The weaknesses are few and forgivable. The game world feels too small and short-lived. Much of the hunting and gathering involves fewer than a dozen major areas, like the GUE University, the Dungeon Master's house, and the Monastery. Brief hops into Hades and Port Foozle are fun too, but I wished for greater vistas to explore. It all ends in about 15 hours of playtime. And the only irritating part of the gameplay comes from the Z-Vision spinning panorama. The cursor changes to a directional pointer when you face a new open area to explore, but some of these places are so close together that you can overlook an essential little niche too easily. You should scan the entire screen carefully and look for changes in the cursor that indicate smaller nooks or different viewing angles on the same scene. Finally, there is a beta version of a linked, two-player mode, via Net or modem. The second player is purported to take a kibitzing role, merely pointing to areas or items that the main adventurer might try. While I got the Java-based add-on to connect easily enough to the Net, there wasn't a playmate to be found there, and probably for good reason. Just on the face of it, this feels like a silly stab at the mutliplayer craze.

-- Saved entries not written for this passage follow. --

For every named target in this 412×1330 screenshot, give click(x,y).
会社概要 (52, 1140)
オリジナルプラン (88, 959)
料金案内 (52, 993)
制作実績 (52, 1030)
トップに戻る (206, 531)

Compact and unspectacular as it is, Zork: Grand Inquisitor is a model of adventure gaming as good entertainment. Many of the genre's conventions (FMV, item hunting, absurdist humor) get polished to a high sheen here. It is funny and reflexive without being geeky or pointlessly ironic. The third-string actors exploit their comic trademarks to good effect. Real attention is paid to the pacing of the whole affair, so there are no overly quiet dead zones of tedious activity. And the puzzles are fun to solve rather than gratuitous brain-teasing exercises.
All in all, you are made to feel a part of a playful jaunt through a silly world. Truly, the lads and lasses at Activision have succeeded in restoring the magic to Zork, and in doing so have provided us with a good baseline for measuring competent design in the genre.